WON LEE

Won Lee (1946 - 2021) was a Canadian sculptor born in Korea whose work primarily focuses on the figure. Lee drew and modeled the figure in clay, often refining the shapes into abstract forms before firing them in his Toronto studio kiln. When he wasn’t working in his studio, he traveled to China or Mexico to do some of the castings of his figures in bronze. 

He was a highly prolific and energetic artist, even though he was afflicted with polio while growing up in Korea. The effects of this disease have never stood in the way of his highly charged production and passion for his work. When constructing a two-meter-high clay model, he worked without hesitation, without a break, and often without assistance. Like the early Abstract Expressionist sculptor Reuben Nakian, Lee belongs to a heroic tradition in sculpture. Less a classical formalist than Nakian, Lee kept an intense eye on each maneuver as he modeled the clay, working in direct response to his models. Each detail is attenuated, the treatment comparable in some ways to the late existentialist work of Giacometti. 

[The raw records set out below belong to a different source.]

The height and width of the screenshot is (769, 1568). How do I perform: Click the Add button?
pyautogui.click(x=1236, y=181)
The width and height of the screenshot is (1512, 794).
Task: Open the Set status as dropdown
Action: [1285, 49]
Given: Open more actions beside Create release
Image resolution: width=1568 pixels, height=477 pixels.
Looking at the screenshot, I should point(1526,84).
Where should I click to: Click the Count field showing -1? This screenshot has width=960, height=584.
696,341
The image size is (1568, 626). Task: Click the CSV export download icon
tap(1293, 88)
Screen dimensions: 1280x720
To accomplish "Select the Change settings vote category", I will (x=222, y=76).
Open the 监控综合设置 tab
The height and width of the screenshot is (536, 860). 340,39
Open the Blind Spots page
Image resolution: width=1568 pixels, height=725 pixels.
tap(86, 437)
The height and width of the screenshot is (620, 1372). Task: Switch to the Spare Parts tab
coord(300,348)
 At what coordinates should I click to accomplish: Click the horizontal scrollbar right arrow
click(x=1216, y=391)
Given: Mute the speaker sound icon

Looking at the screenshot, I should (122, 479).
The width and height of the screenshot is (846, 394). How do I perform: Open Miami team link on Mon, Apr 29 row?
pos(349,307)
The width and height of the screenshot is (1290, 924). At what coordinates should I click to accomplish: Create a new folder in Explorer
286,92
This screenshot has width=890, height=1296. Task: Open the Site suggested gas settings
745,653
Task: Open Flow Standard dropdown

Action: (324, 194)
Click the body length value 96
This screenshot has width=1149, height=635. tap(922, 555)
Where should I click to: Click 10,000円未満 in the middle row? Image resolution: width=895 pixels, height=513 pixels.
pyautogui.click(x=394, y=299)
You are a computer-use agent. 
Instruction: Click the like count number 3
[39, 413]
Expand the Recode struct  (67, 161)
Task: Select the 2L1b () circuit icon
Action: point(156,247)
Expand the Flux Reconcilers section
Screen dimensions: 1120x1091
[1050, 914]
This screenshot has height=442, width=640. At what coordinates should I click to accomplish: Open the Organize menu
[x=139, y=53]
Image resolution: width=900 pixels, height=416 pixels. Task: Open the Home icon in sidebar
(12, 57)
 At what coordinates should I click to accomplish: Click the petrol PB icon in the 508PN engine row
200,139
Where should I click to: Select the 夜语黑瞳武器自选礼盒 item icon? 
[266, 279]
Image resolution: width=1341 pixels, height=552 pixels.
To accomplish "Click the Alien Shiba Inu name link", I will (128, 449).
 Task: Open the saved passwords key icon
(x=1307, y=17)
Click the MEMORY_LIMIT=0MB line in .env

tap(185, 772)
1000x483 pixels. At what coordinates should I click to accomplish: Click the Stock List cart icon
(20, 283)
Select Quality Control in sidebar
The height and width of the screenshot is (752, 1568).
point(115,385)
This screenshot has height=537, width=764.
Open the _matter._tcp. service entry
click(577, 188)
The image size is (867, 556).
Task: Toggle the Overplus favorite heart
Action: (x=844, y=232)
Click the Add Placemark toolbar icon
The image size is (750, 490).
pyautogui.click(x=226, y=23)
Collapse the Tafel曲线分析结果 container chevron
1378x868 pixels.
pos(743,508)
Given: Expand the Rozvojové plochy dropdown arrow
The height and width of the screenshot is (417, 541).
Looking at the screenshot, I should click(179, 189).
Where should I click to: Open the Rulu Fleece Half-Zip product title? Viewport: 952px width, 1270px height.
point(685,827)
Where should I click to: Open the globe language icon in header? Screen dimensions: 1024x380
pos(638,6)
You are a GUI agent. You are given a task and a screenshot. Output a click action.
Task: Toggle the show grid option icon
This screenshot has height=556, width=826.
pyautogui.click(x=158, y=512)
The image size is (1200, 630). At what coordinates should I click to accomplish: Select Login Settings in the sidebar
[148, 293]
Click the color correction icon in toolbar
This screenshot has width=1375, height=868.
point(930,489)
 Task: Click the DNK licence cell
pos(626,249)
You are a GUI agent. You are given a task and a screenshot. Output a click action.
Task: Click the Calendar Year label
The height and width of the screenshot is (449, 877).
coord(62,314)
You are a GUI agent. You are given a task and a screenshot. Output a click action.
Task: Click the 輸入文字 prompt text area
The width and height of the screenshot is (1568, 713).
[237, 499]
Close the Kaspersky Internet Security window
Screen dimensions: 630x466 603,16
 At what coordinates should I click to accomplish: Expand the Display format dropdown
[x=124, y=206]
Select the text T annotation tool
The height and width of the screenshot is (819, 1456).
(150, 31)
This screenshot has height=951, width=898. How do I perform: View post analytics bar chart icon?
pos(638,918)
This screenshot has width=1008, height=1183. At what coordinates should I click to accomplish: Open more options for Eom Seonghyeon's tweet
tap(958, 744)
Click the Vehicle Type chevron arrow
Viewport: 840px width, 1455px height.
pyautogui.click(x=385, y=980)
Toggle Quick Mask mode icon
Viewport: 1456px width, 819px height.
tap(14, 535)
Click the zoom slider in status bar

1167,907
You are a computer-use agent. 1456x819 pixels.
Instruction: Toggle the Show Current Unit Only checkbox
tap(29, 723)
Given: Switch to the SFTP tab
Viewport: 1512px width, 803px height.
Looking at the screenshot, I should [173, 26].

Lee’s figures are focused on a holistic pattern involving texture and exaggerated mannerisms of scale and proportion. He inscribes the ambient parts with a subtle yet assured tactile resonance and, in doing so, accentuates a faceting of the surface that enhances the feel of the material. Although Lee began as a figurative painter, his move into sculpture within the past two decades, after an interruption in his work of several years, offers a forceful interplay with the medium’s plasticity. 

Lee received his B.F.A. at Pepperdine University and his M.F.A. at Johnson State College. He also attended the Otis Art Institute. Won’s sculptures have been featured in numerous magazines, including Sculpture Magazine. He lectured on postmodern art theories and practices around the world. Internationally acclaimed Lee has a vital body of work and continues to impact wherever his work is exhibited.

PAINTINGS


Won Lee’s recent body of paintings is collages and paint, the palette primarily watery black and white . At a distance, the main forms are human bodies, painted loosely drawly manner, gossamer and transparent, often only partially described. A torso without a neck and head, haunches that do not lead down into feet. These bodies are ephemeral and thin as ghosts, mere suggestions of the human form.

Closer up, patches that read as color and shape from afar are now legible as photos clipped from news magazines. Again, they are pictures of humans: models, politicians, starving people, celebrities, the beautiful, the engaged, the disaffected, and the wretched. The clarity and photographic reality of these collage elements stand in stark contrast to the softness of the painted figures. 

Lee believes is the most prescient of all human anxieties. Most of us contend with this grim truth by focusing our concerns elsewhere, but Lee seeks to address the rather amazing fact of death and life directly, to take as his primary subject the body and its mortal nature, to perhaps bring to light. if not resolve? Our inquietude towards this most primary subject matter.